- [TRY IT]
All of the lines below should be output exactly as shown.

__________

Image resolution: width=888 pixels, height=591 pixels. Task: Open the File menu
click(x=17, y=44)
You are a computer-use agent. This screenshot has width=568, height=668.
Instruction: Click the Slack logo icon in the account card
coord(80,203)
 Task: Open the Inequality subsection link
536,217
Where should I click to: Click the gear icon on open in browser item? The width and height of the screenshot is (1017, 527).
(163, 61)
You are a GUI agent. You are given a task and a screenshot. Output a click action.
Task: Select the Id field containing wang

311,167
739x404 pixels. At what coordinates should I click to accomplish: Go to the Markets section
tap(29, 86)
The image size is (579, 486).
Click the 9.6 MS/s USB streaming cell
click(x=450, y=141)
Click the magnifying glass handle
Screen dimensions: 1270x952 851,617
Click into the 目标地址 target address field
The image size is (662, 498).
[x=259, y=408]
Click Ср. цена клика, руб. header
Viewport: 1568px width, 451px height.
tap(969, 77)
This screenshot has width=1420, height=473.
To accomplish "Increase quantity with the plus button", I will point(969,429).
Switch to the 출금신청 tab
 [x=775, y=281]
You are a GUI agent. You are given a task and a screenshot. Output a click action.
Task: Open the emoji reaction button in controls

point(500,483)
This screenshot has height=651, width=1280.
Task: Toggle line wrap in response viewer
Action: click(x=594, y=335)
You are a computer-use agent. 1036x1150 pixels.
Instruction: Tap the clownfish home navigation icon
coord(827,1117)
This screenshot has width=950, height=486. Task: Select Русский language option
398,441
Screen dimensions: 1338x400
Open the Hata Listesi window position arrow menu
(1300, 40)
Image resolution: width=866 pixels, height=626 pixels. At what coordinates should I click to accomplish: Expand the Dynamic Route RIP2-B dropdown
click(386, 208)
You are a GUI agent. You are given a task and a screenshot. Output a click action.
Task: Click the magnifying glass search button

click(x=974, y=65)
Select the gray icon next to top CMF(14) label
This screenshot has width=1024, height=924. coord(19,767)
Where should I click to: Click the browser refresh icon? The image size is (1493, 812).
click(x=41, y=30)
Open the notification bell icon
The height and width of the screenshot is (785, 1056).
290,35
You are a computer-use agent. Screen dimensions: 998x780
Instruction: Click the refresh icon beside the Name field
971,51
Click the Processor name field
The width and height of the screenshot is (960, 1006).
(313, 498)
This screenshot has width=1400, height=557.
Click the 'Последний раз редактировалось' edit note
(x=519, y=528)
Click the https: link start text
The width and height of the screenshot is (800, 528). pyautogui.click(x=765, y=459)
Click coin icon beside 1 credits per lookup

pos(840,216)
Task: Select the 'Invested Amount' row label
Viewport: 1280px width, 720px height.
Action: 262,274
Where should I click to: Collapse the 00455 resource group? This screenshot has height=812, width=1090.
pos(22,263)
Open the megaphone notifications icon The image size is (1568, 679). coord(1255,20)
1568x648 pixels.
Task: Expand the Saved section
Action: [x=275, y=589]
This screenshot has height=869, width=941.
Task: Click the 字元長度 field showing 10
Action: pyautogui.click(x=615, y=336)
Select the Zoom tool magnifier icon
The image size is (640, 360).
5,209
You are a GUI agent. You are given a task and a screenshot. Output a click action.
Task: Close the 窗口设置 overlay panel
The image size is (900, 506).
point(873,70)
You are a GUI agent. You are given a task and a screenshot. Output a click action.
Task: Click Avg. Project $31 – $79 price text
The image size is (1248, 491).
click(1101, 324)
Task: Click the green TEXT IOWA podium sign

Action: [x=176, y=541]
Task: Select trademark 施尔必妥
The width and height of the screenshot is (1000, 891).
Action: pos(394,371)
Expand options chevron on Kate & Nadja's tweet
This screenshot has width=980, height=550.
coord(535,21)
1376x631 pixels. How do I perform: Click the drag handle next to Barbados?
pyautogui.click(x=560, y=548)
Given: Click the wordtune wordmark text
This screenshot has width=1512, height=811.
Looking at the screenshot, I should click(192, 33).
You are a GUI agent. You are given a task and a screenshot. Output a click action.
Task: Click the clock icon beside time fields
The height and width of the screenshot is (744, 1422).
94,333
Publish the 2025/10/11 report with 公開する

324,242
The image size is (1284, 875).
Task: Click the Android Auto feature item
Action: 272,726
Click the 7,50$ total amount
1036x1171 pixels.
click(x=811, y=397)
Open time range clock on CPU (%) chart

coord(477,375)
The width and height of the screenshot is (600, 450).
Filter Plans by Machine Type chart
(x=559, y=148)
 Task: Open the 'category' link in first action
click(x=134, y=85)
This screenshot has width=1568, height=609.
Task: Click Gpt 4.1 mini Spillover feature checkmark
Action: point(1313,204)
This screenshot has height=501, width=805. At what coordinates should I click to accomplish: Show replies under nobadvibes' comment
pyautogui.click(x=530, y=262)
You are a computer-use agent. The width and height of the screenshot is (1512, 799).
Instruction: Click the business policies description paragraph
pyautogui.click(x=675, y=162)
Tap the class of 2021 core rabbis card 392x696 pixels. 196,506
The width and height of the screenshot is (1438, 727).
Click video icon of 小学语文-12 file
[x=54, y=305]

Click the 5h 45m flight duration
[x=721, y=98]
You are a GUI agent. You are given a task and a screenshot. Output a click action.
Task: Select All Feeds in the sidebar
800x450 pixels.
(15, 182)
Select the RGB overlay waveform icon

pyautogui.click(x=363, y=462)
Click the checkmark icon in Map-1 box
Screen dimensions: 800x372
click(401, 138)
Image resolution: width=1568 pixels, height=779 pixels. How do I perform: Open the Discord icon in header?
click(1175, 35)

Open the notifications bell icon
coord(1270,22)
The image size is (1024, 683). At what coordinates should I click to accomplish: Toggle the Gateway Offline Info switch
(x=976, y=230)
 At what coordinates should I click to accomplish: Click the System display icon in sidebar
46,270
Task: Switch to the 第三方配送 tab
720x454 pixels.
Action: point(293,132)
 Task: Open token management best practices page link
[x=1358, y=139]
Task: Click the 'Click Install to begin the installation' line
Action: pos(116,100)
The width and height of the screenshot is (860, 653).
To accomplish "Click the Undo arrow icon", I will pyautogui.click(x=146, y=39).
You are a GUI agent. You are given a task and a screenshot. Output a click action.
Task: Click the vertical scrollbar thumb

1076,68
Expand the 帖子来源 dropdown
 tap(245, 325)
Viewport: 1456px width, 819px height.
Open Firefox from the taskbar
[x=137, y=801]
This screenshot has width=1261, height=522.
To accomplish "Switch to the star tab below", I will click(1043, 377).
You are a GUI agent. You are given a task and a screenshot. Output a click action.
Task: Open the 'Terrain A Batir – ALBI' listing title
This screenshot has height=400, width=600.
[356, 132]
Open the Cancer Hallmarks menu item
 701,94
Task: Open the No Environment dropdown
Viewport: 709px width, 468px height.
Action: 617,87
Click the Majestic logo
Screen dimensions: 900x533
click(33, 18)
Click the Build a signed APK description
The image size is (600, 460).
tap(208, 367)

__________

- [EXERCISE SOLUTION]
Image resolution: width=888 pixels, height=591 pixels. Task: Open the File menu
click(x=17, y=44)
You are a computer-use agent. This screenshot has width=568, height=668.
Instruction: Click the Slack logo icon in the account card
coord(80,203)
 Task: Open the Inequality subsection link
536,217
Where should I click to: Click the gear icon on open in browser item? The width and height of the screenshot is (1017, 527).
(163, 61)
You are a GUI agent. You are given a task and a screenshot. Output a click action.
Task: Select the Id field containing wang

311,167
739x404 pixels. At what coordinates should I click to accomplish: Go to the Markets section
tap(29, 86)
The image size is (579, 486).
Click the 9.6 MS/s USB streaming cell
click(x=450, y=141)
Click the magnifying glass handle
Screen dimensions: 1270x952 851,617
Click into the 目标地址 target address field
The image size is (662, 498).
[x=259, y=408]
Click Ср. цена клика, руб. header
Viewport: 1568px width, 451px height.
tap(969, 77)
This screenshot has width=1420, height=473.
To accomplish "Increase quantity with the plus button", I will point(969,429).
Switch to the 출금신청 tab
 [x=775, y=281]
You are a GUI agent. You are given a task and a screenshot. Output a click action.
Task: Open the emoji reaction button in controls

point(500,483)
This screenshot has height=651, width=1280.
Task: Toggle line wrap in response viewer
Action: click(x=594, y=335)
You are a computer-use agent. 1036x1150 pixels.
Instruction: Tap the clownfish home navigation icon
coord(827,1117)
This screenshot has width=950, height=486. Task: Select Русский language option
398,441
Screen dimensions: 1338x400
Open the Hata Listesi window position arrow menu
(1300, 40)
Image resolution: width=866 pixels, height=626 pixels. At what coordinates should I click to accomplish: Expand the Dynamic Route RIP2-B dropdown
click(386, 208)
You are a GUI agent. You are given a task and a screenshot. Output a click action.
Task: Click the magnifying glass search button

click(x=974, y=65)
Select the gray icon next to top CMF(14) label
This screenshot has width=1024, height=924. coord(19,767)
Where should I click to: Click the browser refresh icon? The image size is (1493, 812).
click(x=41, y=30)
Open the notification bell icon
The height and width of the screenshot is (785, 1056).
290,35
You are a computer-use agent. Screen dimensions: 998x780
Instruction: Click the refresh icon beside the Name field
971,51
Click the Processor name field
The width and height of the screenshot is (960, 1006).
(313, 498)
This screenshot has width=1400, height=557.
Click the 'Последний раз редактировалось' edit note
(x=519, y=528)
Click the https: link start text
The width and height of the screenshot is (800, 528). pyautogui.click(x=765, y=459)
Click coin icon beside 1 credits per lookup

pos(840,216)
Task: Select the 'Invested Amount' row label
Viewport: 1280px width, 720px height.
Action: 262,274
Where should I click to: Collapse the 00455 resource group? This screenshot has height=812, width=1090.
pos(22,263)
Open the megaphone notifications icon The image size is (1568, 679). coord(1255,20)
1568x648 pixels.
Task: Expand the Saved section
Action: [x=275, y=589]
This screenshot has height=869, width=941.
Task: Click the 字元長度 field showing 10
Action: pyautogui.click(x=615, y=336)
Select the Zoom tool magnifier icon
The image size is (640, 360).
5,209
You are a GUI agent. You are given a task and a screenshot. Output a click action.
Task: Close the 窗口设置 overlay panel
The image size is (900, 506).
point(873,70)
You are a GUI agent. You are given a task and a screenshot. Output a click action.
Task: Click Avg. Project $31 – $79 price text
The image size is (1248, 491).
click(1101, 324)
Task: Click the green TEXT IOWA podium sign

Action: [x=176, y=541]
Task: Select trademark 施尔必妥
The width and height of the screenshot is (1000, 891).
Action: pos(394,371)
Expand options chevron on Kate & Nadja's tweet
This screenshot has width=980, height=550.
coord(535,21)
1376x631 pixels. How do I perform: Click the drag handle next to Barbados?
pyautogui.click(x=560, y=548)
Given: Click the wordtune wordmark text
This screenshot has width=1512, height=811.
Looking at the screenshot, I should click(192, 33).
You are a GUI agent. You are given a task and a screenshot. Output a click action.
Task: Click the clock icon beside time fields
The height and width of the screenshot is (744, 1422).
94,333
Publish the 2025/10/11 report with 公開する

324,242
The image size is (1284, 875).
Task: Click the Android Auto feature item
Action: 272,726
Click the 7,50$ total amount
1036x1171 pixels.
click(x=811, y=397)
Open time range clock on CPU (%) chart

coord(477,375)
The width and height of the screenshot is (600, 450).
Filter Plans by Machine Type chart
(x=559, y=148)
 Task: Open the 'category' link in first action
click(x=134, y=85)
This screenshot has width=1568, height=609.
Task: Click Gpt 4.1 mini Spillover feature checkmark
Action: point(1313,204)
This screenshot has height=501, width=805. At what coordinates should I click to accomplish: Show replies under nobadvibes' comment
pyautogui.click(x=530, y=262)
You are a computer-use agent. The width and height of the screenshot is (1512, 799).
Instruction: Click the business policies description paragraph
pyautogui.click(x=675, y=162)
Tap the class of 2021 core rabbis card 392x696 pixels. 196,506
The width and height of the screenshot is (1438, 727).
Click video icon of 小学语文-12 file
[x=54, y=305]

Click the 5h 45m flight duration
[x=721, y=98]
You are a GUI agent. You are given a task and a screenshot. Output a click action.
Task: Select All Feeds in the sidebar
800x450 pixels.
(15, 182)
Select the RGB overlay waveform icon

pyautogui.click(x=363, y=462)
Click the checkmark icon in Map-1 box
Screen dimensions: 800x372
click(401, 138)
Image resolution: width=1568 pixels, height=779 pixels. How do I perform: Open the Discord icon in header?
click(1175, 35)

Open the notifications bell icon
coord(1270,22)
The image size is (1024, 683). At what coordinates should I click to accomplish: Toggle the Gateway Offline Info switch
(x=976, y=230)
 At what coordinates should I click to accomplish: Click the System display icon in sidebar
46,270
Task: Switch to the 第三方配送 tab
720x454 pixels.
Action: point(293,132)
 Task: Open token management best practices page link
[x=1358, y=139]
Task: Click the 'Click Install to begin the installation' line
Action: pos(116,100)
The width and height of the screenshot is (860, 653).
To accomplish "Click the Undo arrow icon", I will pyautogui.click(x=146, y=39).
You are a GUI agent. You are given a task and a screenshot. Output a click action.
Task: Click the vertical scrollbar thumb

1076,68
Expand the 帖子来源 dropdown
 tap(245, 325)
Viewport: 1456px width, 819px height.
Open Firefox from the taskbar
[x=137, y=801]
This screenshot has width=1261, height=522.
To accomplish "Switch to the star tab below", I will click(1043, 377).
You are a GUI agent. You are given a task and a screenshot. Output a click action.
Task: Open the 'Terrain A Batir – ALBI' listing title
This screenshot has height=400, width=600.
[356, 132]
Open the Cancer Hallmarks menu item
 701,94
Task: Open the No Environment dropdown
Viewport: 709px width, 468px height.
Action: 617,87
Click the Majestic logo
Screen dimensions: 900x533
click(33, 18)
Click the Build a signed APK description
The image size is (600, 460).
tap(208, 367)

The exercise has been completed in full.